TASK OBJECTIVE: Rewrite only the lines from the one containing "Screen dimensions: 338x732" through the one containing "click(55, 1027)", swapping "header" for "footer" and changing nothing else. Leave the pictures out.

LISTED RECORDS:
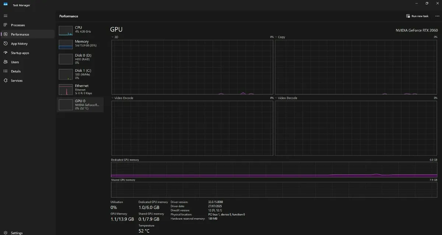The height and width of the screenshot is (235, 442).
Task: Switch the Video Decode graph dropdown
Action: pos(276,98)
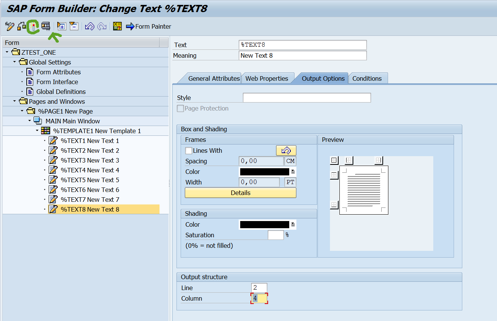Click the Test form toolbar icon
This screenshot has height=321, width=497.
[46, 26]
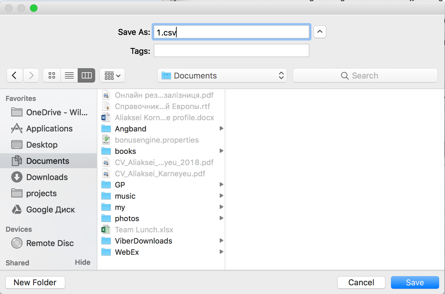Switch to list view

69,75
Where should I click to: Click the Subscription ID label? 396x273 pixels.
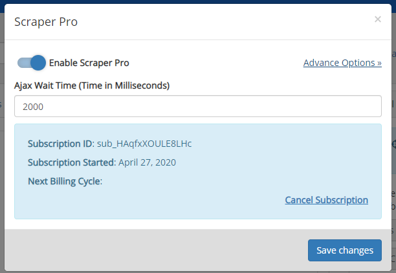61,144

...

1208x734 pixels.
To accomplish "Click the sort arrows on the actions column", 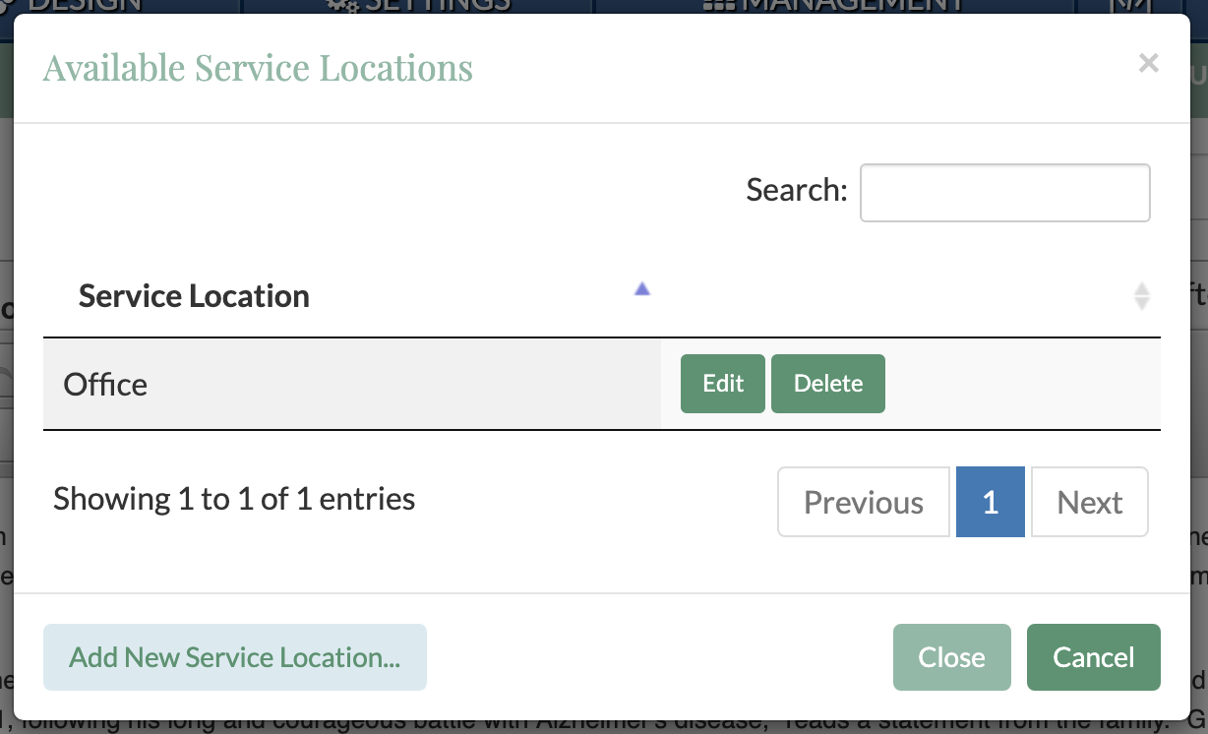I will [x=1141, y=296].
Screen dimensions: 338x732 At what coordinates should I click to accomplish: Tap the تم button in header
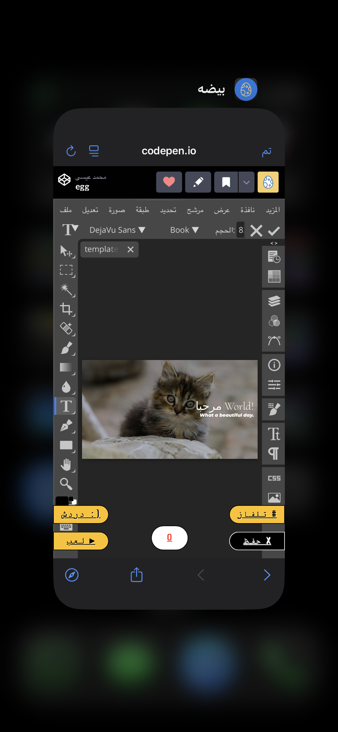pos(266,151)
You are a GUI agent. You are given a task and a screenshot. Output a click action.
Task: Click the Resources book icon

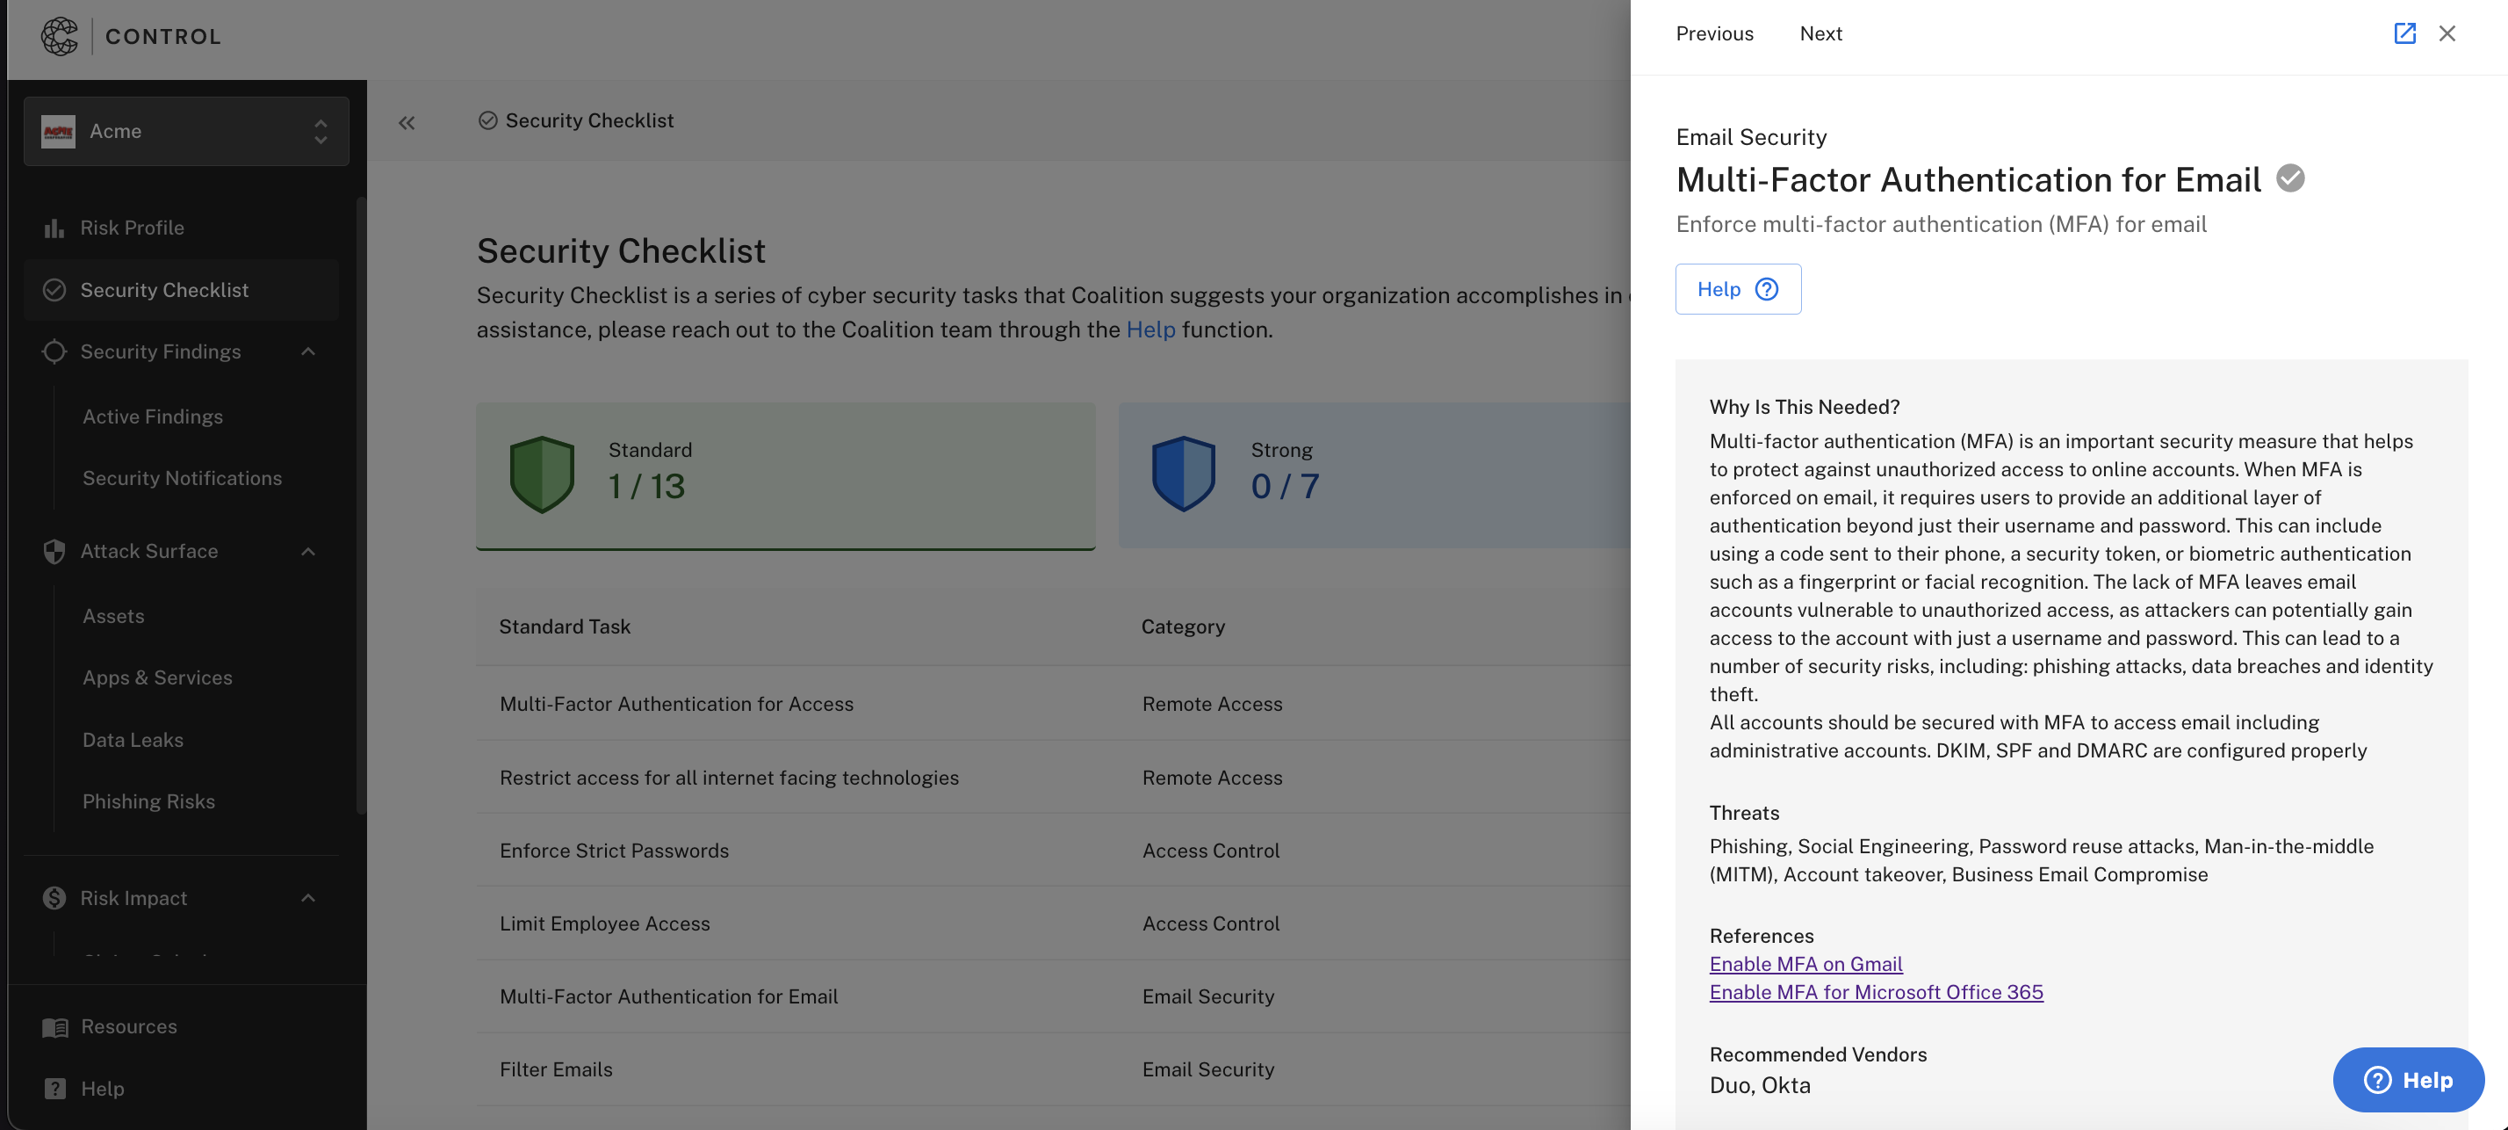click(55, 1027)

--

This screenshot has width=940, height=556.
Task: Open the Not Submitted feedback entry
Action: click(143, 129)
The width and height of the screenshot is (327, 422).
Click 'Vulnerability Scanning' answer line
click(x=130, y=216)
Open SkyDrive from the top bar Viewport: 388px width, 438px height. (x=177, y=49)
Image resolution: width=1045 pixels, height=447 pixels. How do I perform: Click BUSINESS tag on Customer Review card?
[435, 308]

COMPLETE OUTPUT:
Screen dimensions: 338x732 At what coordinates should I click to accomplish: Tap the تم button in footer
pos(266,151)
You are a GUI agent. You are given a task and a screenshot. Output a click action.
Task: Click the Resources book icon

click(55, 1027)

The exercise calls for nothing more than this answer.